FLDAからの表現は、表現型の特徴と整合したデータ中の構造を捉え、各表現型に対して重要な遺伝子を明らかにした。
- 参考スコア(独自算出の注目度): 4.931378519409227
- License: http://arxiv.org/licenses/nonexclusive-distrib/1.0/
- Abstract: A fundamental problem in computational biology is to find a suitable
representation of the high-dimensional gene expression data that is consistent
with the structural and functional properties of cell types, collectively
called their phenotypes. This representation is often sought from a linear
transformation of the original data, for the reasons of model interpretability
and computational simplicity. Here we propose a novel method of linear
dimensionality reduction to address this problem. This method, which we call
factorized linear discriminant analysis (FLDA), seeks a linear transformation
of gene expressions that varies highly with only one phenotypic feature and
minimally with others. We further leverage our approach with a sparsity-based
regularization algorithm, which selects a few genes important to a specific
phenotypic feature or feature combination. We illustrated this approach by
applying it to a single-cell transcriptome dataset of Drosophila T4/T5 neurons.

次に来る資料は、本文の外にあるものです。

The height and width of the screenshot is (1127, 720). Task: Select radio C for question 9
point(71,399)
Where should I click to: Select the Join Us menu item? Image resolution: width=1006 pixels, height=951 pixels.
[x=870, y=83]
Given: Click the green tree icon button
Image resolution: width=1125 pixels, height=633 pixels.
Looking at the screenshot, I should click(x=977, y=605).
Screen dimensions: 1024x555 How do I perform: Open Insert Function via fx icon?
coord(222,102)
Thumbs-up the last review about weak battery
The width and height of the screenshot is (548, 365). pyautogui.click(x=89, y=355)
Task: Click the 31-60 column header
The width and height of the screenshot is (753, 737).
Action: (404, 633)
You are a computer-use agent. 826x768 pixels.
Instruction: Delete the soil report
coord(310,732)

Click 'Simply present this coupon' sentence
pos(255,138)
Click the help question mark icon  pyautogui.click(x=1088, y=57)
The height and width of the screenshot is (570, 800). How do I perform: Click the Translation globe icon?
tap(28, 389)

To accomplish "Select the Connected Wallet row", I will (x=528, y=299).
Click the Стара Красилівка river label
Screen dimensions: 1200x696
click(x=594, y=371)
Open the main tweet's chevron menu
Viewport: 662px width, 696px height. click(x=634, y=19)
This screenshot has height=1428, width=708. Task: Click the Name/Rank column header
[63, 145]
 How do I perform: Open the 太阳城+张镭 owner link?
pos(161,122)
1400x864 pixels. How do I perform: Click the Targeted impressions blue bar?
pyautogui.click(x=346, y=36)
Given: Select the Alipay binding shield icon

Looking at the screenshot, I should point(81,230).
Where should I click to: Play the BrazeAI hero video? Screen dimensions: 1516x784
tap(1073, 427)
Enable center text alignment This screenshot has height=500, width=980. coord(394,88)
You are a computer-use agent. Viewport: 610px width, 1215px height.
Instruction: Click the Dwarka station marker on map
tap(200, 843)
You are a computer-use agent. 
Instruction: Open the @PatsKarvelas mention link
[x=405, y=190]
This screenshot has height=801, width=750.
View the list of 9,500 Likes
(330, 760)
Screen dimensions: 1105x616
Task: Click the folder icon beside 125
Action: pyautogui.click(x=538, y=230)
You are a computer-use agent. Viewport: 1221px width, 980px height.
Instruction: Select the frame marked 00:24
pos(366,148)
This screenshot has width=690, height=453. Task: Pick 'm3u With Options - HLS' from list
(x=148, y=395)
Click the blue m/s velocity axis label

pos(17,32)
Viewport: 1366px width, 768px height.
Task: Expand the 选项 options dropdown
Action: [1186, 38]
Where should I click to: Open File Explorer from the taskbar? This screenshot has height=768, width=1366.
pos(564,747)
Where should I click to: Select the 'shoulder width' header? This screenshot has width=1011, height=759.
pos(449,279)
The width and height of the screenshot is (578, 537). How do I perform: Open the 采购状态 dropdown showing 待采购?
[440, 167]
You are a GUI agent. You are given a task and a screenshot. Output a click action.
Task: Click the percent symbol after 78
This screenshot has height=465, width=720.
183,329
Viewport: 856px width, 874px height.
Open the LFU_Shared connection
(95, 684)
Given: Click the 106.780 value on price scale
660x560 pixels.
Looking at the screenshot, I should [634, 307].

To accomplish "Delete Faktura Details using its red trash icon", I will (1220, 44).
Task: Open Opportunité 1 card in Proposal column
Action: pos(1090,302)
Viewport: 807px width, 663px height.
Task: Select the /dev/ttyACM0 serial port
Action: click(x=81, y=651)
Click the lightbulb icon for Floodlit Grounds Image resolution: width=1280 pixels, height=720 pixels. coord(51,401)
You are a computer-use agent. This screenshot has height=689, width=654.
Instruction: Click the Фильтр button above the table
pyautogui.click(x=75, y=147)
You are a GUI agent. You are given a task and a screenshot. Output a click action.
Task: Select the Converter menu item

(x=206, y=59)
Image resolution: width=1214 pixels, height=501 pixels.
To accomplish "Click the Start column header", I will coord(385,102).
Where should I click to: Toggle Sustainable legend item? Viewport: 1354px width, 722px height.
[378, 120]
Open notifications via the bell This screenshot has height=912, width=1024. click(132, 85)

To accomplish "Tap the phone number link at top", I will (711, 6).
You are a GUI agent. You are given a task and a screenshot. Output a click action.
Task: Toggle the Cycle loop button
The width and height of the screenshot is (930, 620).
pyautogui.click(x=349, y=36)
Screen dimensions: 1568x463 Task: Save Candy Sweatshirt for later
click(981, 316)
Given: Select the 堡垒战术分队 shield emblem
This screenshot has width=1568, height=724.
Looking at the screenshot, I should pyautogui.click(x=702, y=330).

A representation from FLDA captured structures in the data aligned with
phenotypic features and revealed critical genes for each phenotype.
- Abstract(参考訳): 計算生物学における根本的な問題は、細胞タイプの構造的および機能的特性と整合する高次元遺伝子発現データの適切な表現を見つけることである。
この表現は、モデル解釈可能性と計算の単純さの理由から、元のデータの線形変換からしばしば求められている。
本稿では,この問題に対処する線形次元減少法を提案する。
因子化線形判別分析 (FLDA) と呼ばれるこの手法は,1つの表現型の特徴のみを伴い,他と最小限に変化する遺伝子表現の線形変換を求める。
我々はさらに,特定の表現型特徴量や特徴の組み合わせに重要な遺伝子をいくつか選択するスパルシリティに基づく正規化アルゴリズムを用いて,このアプローチをさらに活用する。
このアプローチをショウジョウバエt4/t5ニューロンの単細胞転写産物データセットに適用した。
FLDAからの表現は、表現型の特徴と整合したデータの構造を捉え、各表現型に対して重要な遺伝子を明らかにした。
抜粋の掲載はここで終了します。